*** Opening of Data to use ***
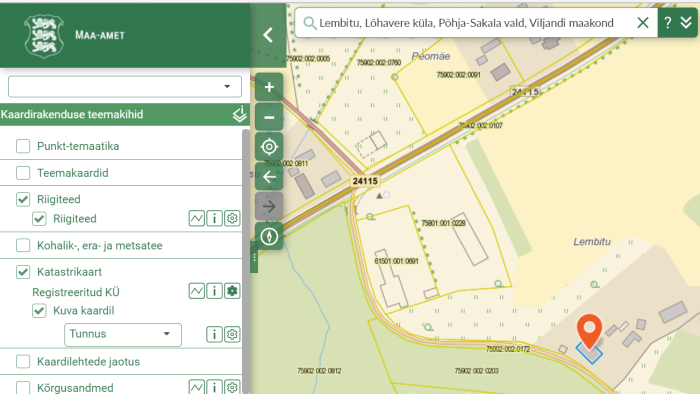Image resolution: width=700 pixels, height=394 pixels.
Task: Open help question mark icon
Action: [x=667, y=22]
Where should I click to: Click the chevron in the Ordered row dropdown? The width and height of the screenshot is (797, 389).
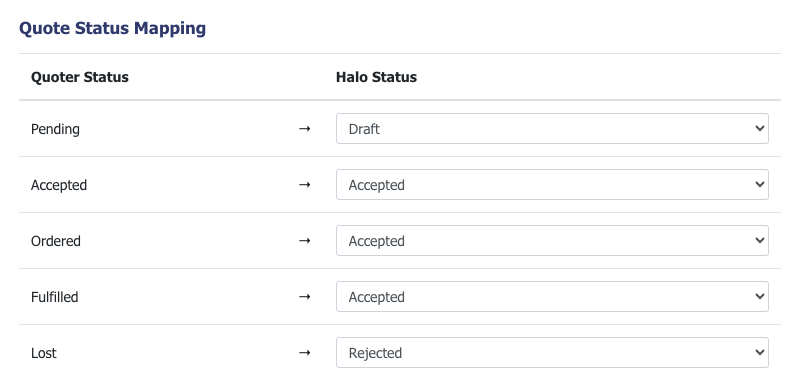pos(760,241)
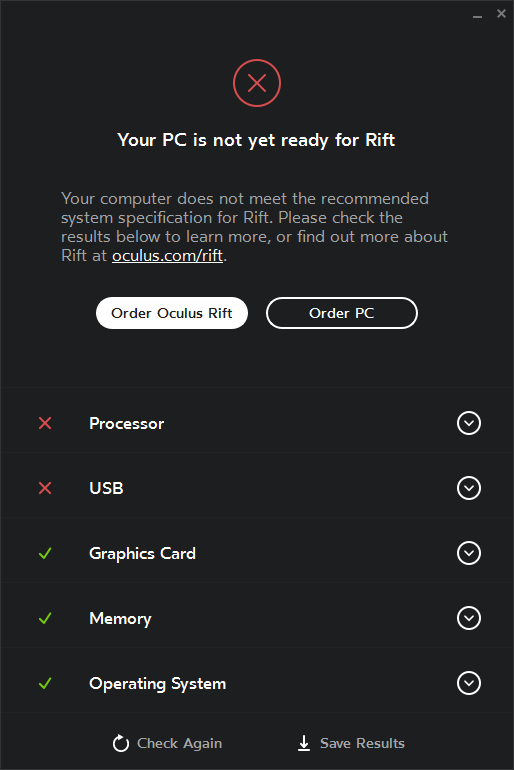Click the Order PC button
Screen dimensions: 514x770
(x=342, y=313)
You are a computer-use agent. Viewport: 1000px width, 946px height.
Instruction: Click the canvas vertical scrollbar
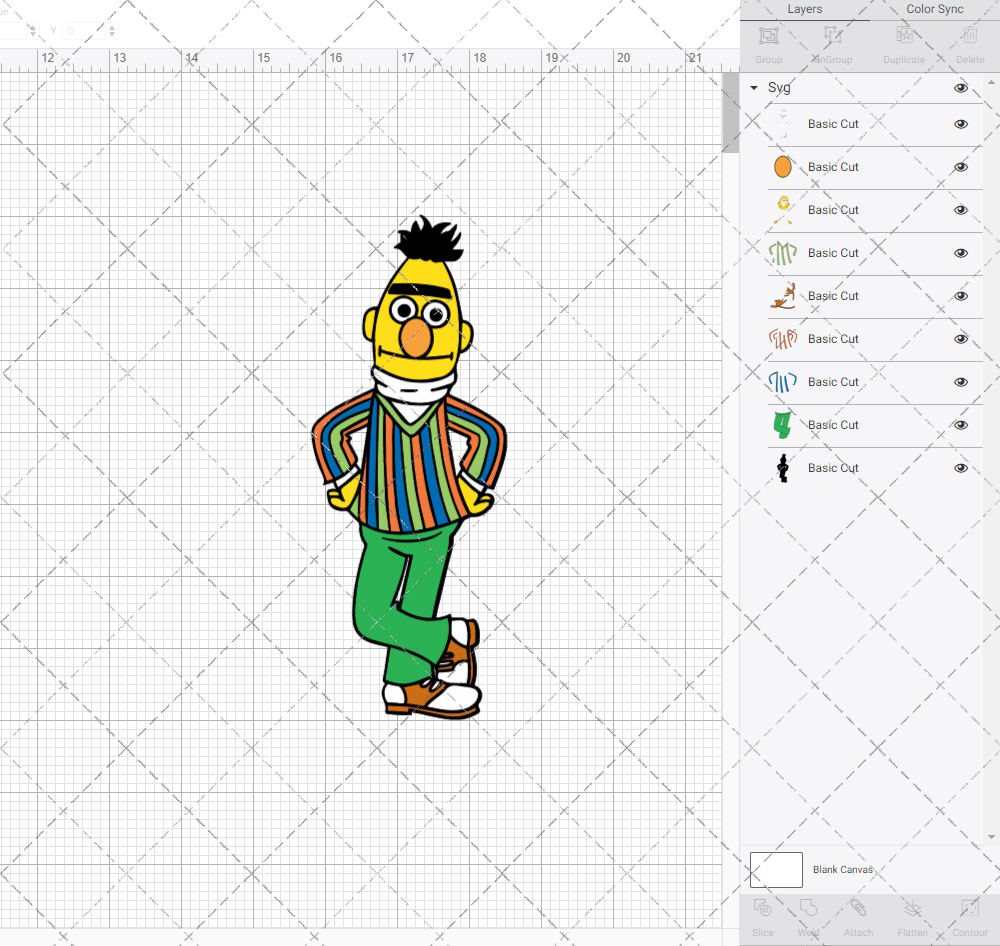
*** Close of Data to use ***
- [Task]: Restate word for word the lines from the line with "You are a computer-use" to the last line of the records above, inclusive, and omit every picture.

- [Solution below]:
You are a computer-use agent. Viewport: 1000px width, 946px height.
Instruction: Click the canvas vertical scrollbar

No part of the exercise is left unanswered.